Our story

Made by a mum. Named for a daughter.

A small Australian K-beauty store with a personal mission.

Edwina, founder of Alina Beauty, with a selection of K-beauty products

Edwina — founder, Alina Beauty


How it started

Alina Beauty was born in my kitchen.

I'm Edwina — a mum, and the founder. My daughter Alina lives with cerebral palsy. The name "Alina" means "bright" and "beautiful." She is, completely, both of those things, in a way that has reshaped how I think about everything — including, eventually, this brand.

I started Alina Beauty because I couldn't find what I wanted in Australia. There were huge international K-beauty stores with confusing catalogs, slow shipping, and questionable authenticity. There were premium department-store sites with K-beauty buried in their inventory and priced for the markup. There wasn't a small, considered, locally-stocked place that picked the products that actually work and explained why they made the cut.

So I made one.


A hand-picked selection

Every product on this site is one I've personally tried, tested, and use in my own routine. They earn their place by being verified bestsellers, global category leaders, or emerging breakouts in ingredient trends I believe in.

I won't list anything I wouldn't put on my own skin — and I won't add a product just because it sells.

As the brand grows, the catalog might grow with it. The standard never will. Quality over quantity, always.
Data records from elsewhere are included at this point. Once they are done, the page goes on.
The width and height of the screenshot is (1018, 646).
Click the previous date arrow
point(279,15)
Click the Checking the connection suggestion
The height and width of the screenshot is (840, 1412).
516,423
Real service. Real shipping.

Every order ships from my warehouse in 1–3 business days, with real Australian customer service if anything goes wrong. The focus is on the experience — fast, reliable, personal. The kind of small business interaction you remember.

If something's not right, you email me directly at hello@alinabeauty.com.au. I respond within 24 hours, often much faster.


1% of every order

A portion of every dollar of revenue is donated, automatically and monthly, to the Cerebral Palsy Alliance Australia.

My goal isn't to make Alina the face of this brand — she's young, and she should grow up choosing her own associations. But her name is on the store, and the giving is structural, not symbolic. It's how the brand earns the right to carry her name.

If you've made it this far — thank you.

I'm glad you're here. I hope the products do for your skin what they've done for mine.

— Edwina

Ready to find your routine?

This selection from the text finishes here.